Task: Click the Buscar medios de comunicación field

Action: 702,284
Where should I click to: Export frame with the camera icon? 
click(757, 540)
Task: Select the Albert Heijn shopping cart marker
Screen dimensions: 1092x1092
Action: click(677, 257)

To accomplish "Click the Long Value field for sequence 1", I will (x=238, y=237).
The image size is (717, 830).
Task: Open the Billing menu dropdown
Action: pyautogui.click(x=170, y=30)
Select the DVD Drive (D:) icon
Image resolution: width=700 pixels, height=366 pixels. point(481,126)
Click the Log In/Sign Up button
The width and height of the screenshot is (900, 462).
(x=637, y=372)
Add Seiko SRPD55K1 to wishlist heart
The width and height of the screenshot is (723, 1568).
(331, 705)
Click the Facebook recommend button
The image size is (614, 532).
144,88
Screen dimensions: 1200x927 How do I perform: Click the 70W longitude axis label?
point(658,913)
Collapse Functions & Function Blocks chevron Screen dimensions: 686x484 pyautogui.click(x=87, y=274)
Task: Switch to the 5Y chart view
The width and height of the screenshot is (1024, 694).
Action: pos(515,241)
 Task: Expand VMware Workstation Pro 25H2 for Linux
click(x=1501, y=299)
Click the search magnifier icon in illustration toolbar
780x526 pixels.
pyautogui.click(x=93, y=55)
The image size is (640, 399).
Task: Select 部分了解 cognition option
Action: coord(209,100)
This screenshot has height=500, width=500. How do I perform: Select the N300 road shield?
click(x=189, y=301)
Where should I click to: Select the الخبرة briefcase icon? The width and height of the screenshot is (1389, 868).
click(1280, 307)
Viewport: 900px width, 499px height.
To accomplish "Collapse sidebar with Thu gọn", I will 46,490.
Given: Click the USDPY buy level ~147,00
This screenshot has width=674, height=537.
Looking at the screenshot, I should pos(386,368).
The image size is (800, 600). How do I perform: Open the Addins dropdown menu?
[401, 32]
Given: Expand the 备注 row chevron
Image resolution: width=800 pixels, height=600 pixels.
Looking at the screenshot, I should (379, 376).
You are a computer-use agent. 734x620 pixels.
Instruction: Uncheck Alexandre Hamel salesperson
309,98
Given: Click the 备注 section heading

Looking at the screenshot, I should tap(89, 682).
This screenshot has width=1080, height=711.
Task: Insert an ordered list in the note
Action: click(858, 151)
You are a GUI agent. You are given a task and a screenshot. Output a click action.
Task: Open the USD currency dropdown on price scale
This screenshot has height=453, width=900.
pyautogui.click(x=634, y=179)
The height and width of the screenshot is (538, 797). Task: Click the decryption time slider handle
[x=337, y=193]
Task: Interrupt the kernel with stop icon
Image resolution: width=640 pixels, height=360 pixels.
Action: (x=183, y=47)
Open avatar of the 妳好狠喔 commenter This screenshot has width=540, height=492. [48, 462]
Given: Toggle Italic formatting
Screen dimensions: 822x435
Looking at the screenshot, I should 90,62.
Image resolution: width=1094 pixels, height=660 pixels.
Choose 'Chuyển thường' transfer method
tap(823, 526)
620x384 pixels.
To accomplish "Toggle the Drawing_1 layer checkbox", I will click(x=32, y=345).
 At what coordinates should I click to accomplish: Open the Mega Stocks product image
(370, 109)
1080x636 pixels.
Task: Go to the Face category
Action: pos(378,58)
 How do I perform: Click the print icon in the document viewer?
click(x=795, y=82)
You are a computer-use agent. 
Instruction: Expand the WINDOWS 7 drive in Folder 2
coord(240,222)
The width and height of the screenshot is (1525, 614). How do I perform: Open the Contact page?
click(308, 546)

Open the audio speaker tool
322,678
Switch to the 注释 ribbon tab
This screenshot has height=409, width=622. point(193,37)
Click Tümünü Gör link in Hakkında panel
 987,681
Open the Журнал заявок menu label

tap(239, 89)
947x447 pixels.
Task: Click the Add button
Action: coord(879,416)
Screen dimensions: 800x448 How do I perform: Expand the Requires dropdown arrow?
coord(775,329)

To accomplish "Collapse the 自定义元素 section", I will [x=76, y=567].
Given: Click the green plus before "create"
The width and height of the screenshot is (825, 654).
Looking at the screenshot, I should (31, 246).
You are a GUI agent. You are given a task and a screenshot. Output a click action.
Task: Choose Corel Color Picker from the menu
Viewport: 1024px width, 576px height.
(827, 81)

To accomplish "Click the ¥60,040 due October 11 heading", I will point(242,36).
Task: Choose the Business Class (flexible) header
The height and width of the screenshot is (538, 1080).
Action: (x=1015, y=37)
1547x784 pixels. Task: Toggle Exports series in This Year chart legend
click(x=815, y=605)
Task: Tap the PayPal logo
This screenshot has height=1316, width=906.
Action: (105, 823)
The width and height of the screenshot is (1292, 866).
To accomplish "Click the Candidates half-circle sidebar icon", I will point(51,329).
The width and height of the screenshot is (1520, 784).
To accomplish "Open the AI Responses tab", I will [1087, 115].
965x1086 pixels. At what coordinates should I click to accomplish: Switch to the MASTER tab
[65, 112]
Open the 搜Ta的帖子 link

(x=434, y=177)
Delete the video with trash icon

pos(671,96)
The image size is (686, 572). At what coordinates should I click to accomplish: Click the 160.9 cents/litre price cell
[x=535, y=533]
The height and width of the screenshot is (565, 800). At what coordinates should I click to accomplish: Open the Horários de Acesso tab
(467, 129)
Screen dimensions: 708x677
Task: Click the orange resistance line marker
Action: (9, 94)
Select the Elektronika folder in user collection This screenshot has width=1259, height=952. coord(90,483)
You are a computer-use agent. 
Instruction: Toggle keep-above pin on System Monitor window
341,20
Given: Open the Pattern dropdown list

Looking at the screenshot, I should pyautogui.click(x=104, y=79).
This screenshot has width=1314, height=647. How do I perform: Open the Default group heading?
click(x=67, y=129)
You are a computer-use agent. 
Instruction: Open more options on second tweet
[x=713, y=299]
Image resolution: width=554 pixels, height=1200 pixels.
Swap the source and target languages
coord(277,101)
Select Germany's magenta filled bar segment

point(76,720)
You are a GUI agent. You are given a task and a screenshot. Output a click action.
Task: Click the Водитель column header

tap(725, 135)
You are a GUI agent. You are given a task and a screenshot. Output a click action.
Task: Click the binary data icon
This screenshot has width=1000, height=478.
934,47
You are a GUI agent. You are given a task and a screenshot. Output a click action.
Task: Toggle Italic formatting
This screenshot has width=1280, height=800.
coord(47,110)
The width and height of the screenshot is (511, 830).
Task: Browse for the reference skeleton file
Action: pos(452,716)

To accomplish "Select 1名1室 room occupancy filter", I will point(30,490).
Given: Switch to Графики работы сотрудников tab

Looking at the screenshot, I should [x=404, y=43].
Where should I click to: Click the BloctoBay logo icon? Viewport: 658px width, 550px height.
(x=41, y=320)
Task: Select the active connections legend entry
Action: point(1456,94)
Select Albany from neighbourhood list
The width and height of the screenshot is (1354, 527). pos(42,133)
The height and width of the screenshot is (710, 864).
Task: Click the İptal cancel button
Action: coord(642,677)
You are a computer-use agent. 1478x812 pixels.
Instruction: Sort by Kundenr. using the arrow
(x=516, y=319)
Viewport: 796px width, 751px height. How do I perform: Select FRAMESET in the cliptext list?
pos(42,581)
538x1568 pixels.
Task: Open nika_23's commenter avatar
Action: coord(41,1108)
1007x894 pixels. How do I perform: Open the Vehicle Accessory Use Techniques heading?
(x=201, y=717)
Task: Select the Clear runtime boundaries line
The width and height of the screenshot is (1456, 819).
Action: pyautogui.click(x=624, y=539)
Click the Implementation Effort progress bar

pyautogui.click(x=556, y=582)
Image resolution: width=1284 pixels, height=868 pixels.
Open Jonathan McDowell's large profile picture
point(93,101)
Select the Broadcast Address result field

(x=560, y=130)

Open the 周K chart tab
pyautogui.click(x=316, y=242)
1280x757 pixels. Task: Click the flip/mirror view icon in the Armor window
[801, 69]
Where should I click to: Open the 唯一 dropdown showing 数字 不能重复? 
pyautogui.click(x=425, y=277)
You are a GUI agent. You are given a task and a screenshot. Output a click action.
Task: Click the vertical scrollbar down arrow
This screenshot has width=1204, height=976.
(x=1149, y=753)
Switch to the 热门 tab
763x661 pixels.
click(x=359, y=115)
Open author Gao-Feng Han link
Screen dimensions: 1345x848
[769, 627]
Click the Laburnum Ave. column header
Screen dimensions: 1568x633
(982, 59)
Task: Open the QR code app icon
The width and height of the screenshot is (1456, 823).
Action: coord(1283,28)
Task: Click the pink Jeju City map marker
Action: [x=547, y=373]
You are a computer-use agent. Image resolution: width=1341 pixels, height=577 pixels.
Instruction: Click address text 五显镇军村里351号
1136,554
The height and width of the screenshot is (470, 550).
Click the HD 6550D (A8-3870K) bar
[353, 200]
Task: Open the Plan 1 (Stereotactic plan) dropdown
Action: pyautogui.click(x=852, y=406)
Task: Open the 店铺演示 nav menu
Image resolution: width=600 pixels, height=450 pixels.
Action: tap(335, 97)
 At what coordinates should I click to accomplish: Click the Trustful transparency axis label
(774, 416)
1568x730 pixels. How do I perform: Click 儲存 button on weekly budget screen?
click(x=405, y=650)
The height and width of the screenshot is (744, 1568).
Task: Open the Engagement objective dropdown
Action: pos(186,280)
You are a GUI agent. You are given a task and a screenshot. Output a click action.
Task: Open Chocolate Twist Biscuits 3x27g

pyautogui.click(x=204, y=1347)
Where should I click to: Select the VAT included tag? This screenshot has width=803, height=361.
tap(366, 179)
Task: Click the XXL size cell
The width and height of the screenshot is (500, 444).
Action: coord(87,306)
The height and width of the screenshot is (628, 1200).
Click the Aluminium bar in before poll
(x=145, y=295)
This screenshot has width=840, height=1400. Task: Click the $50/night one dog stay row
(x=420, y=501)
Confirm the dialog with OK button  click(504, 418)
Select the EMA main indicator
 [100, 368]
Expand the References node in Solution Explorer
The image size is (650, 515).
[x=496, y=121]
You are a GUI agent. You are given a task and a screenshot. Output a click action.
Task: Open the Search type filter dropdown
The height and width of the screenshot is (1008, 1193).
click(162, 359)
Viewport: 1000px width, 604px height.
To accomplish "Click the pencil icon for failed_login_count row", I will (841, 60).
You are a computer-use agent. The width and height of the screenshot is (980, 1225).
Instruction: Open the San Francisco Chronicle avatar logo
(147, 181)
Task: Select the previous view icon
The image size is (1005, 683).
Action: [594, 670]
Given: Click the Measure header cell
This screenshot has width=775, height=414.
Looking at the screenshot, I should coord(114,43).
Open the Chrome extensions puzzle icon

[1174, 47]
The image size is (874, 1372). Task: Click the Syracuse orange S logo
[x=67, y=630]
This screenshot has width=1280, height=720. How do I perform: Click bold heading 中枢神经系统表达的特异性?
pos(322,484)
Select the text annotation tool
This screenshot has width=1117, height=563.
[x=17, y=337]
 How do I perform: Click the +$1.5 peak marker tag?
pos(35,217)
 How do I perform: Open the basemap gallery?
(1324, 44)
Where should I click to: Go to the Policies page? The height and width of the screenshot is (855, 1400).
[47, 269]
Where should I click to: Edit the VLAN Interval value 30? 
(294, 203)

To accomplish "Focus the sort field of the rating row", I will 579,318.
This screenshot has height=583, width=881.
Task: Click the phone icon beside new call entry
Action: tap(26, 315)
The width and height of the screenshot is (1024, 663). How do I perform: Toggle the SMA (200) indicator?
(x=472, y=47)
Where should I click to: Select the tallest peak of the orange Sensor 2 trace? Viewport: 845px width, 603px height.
☆ ☆ ☆ ☆ ☆
Work to be completed ->
Check each line of the records above for "sidebar", and copy those that have it.

Result for this exercise ->
To accomplish "Collapse sidebar with Thu gọn", I will 46,490.
To accomplish "Click the Candidates half-circle sidebar icon", I will point(51,329).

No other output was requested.